The high court's blockbuster decisions could prove important in the upcoming presidential election. In addition to highlighting differences between John McCain and Barack Obama, they are a reminder that the next president will likely shape the future direction of the court.
In addition to the high court's more aggressive posture, the 2007-08 term featured hints of an apparent change in the internal dynamics at the nine-member court.
Justice Kennedy maintained his role as the most powerful justice, wielding influence as a centrist swing voter. He cast the decisive fifth vote in each of the three blockbuster decisions and personally authored two of them. But at the same time, Chief Justice Roberts appears to be working behind the scenes to build broader coalitions of six or seven justices in certain cases, analysts say.
When the term started last fall, many court watchers expected bitter 5-to-4 showdowns over the constitutionality of Kentucky's use of lethal injections to carry out the death penalty, and over a Republican-backed law requiring Indiana voters to produce photo identification before being allowed to cast a ballot.
Instead, the high court upheld Kentucky's lethal injection protocol by a 7-to-2 vote and declined to strike down Indiana's photo ID requirement by a 6-to-3 vote. Analysts say the broader coalitions appear to be the handiwork of the chief justice.
Roberts pledged during his confirmation hearings to pursue a strategy of judicial minimalism, seeking to narrow cases to facilitate broader agreement among justices.
Judicial minimalism means that when a judge can decide a case on narrow grounds, he or she need not reach broader issues in the same case. Legal scholars say this approach may account for a reduction in the number of 5-to-4 cases handed down this term compared with last term. In 2006, 33 percent of the court's decisions were 5 to 4, compared with 17 percent this year.
"This term is an attempt to behave more like a court and less like a political institution," Washington lawyer and Supreme Court scholar Tom Goldstein told a recent briefing at the Washington Legal Foundation. "There seems to have been from the very beginning of the term a conscious effort to bring the court together."
But such efforts go only so far, analysts say. And there are costs.

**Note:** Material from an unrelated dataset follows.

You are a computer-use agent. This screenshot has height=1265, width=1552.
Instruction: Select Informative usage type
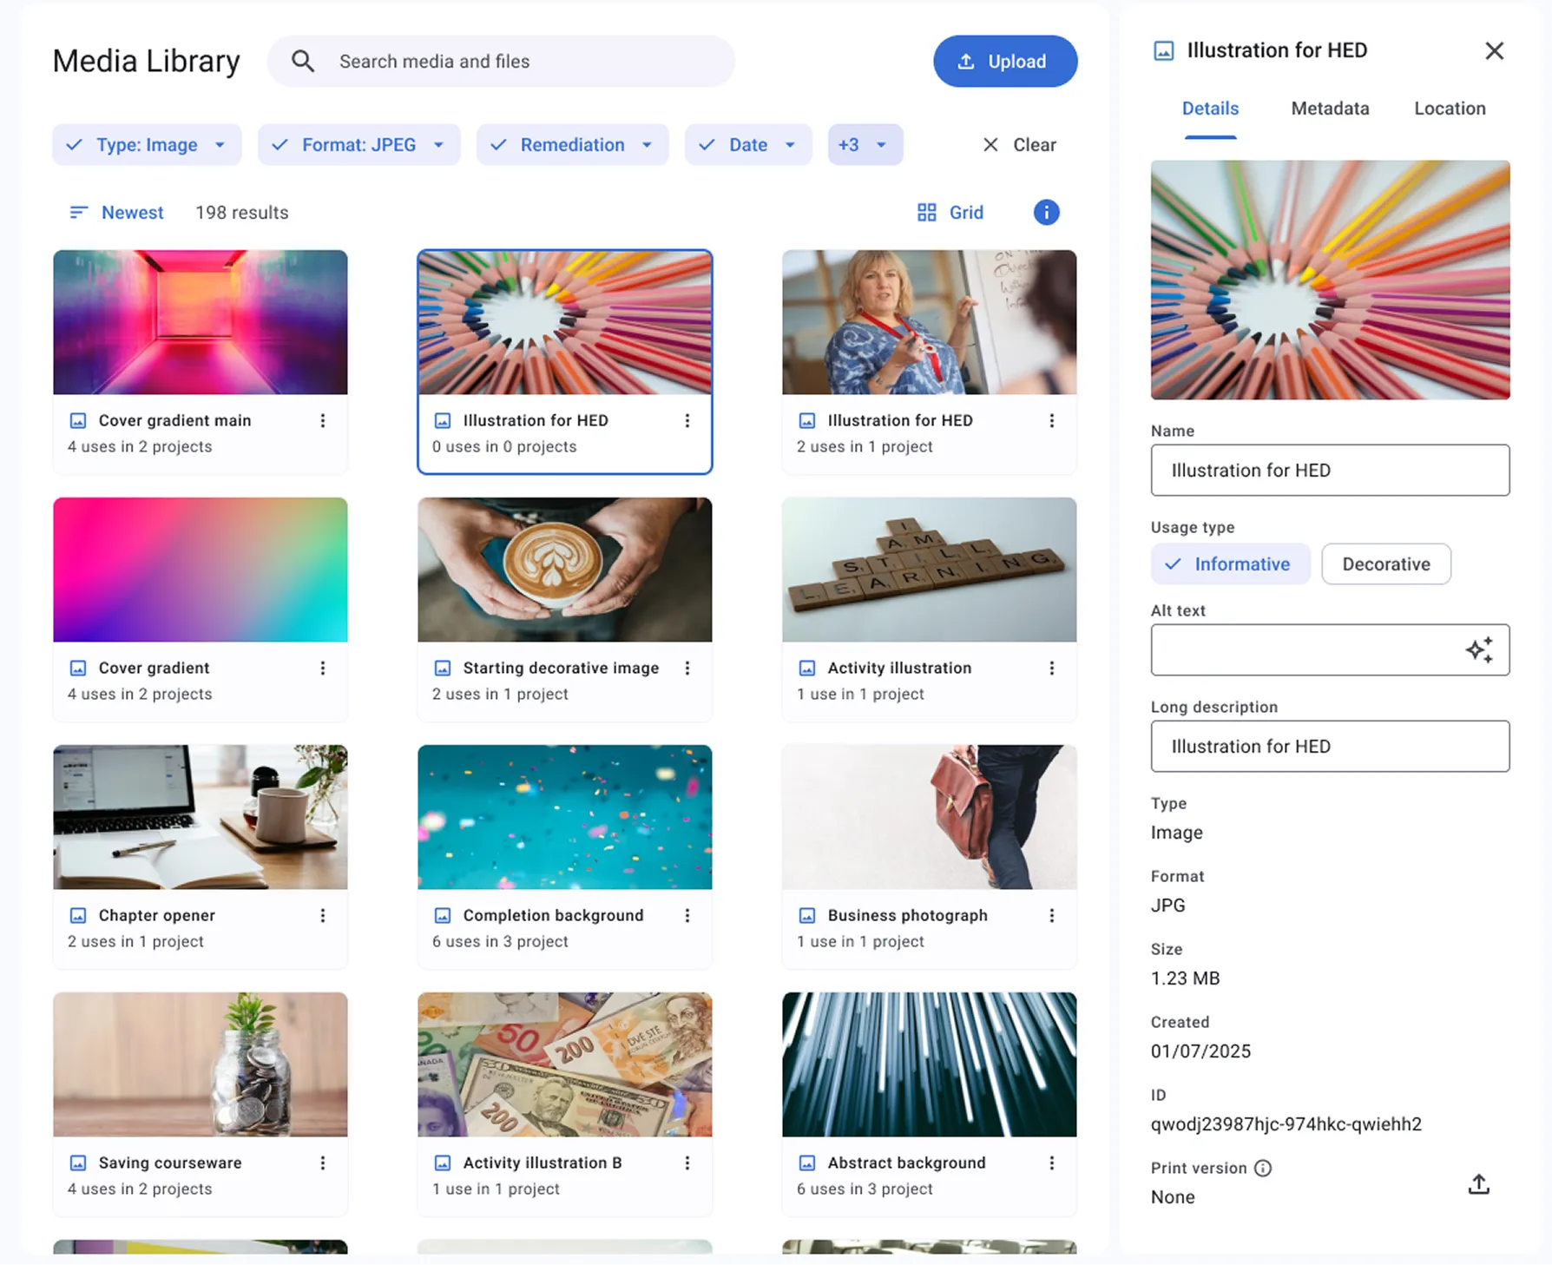point(1229,564)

Court watchers say that while narrow rulings may foster more unity and an image of collegiality, they often fail to produce clear constitutional principles that can be easily applied by lower court judges in future cases.
In addition, analysts say, when the stakes are high enough the justices revert to the more traditional 5-to-4 alliances.
"The blockbuster cases, the really big ticket cases have brought into sharp focus how closely divided the court really is on the very large and highly philosophically charged issues before the court," Washington lawyer Charles Cooper told reporters recently. "On those kinds of cases, what Kennedy says goes."
In other action during the term, the high court:
•Struck down by a 5-to-4 vote the so-called Millionaire's Amendment of the McCain-Feingold campaign finance law.
•Rejected by a 7-to-2 vote a First Amendment challenge to a law banning the pandering of child pornography.
•Decided 7 to 2 that federal judges have discretion to consider and then reject punishments suggested under the federal sentencing guidelines.
•Ruled 6 to 3 that a World Court order mandating compliance with an international treaty does not preempt state laws and procedures in death penalty cases.
•Ruled in two cases, 6 to 3 and 7 to 2, that workers may sue their employers for retaliation related to alleged discrimination claims even if the underlying statute doesn't specifically authorize retaliation suits.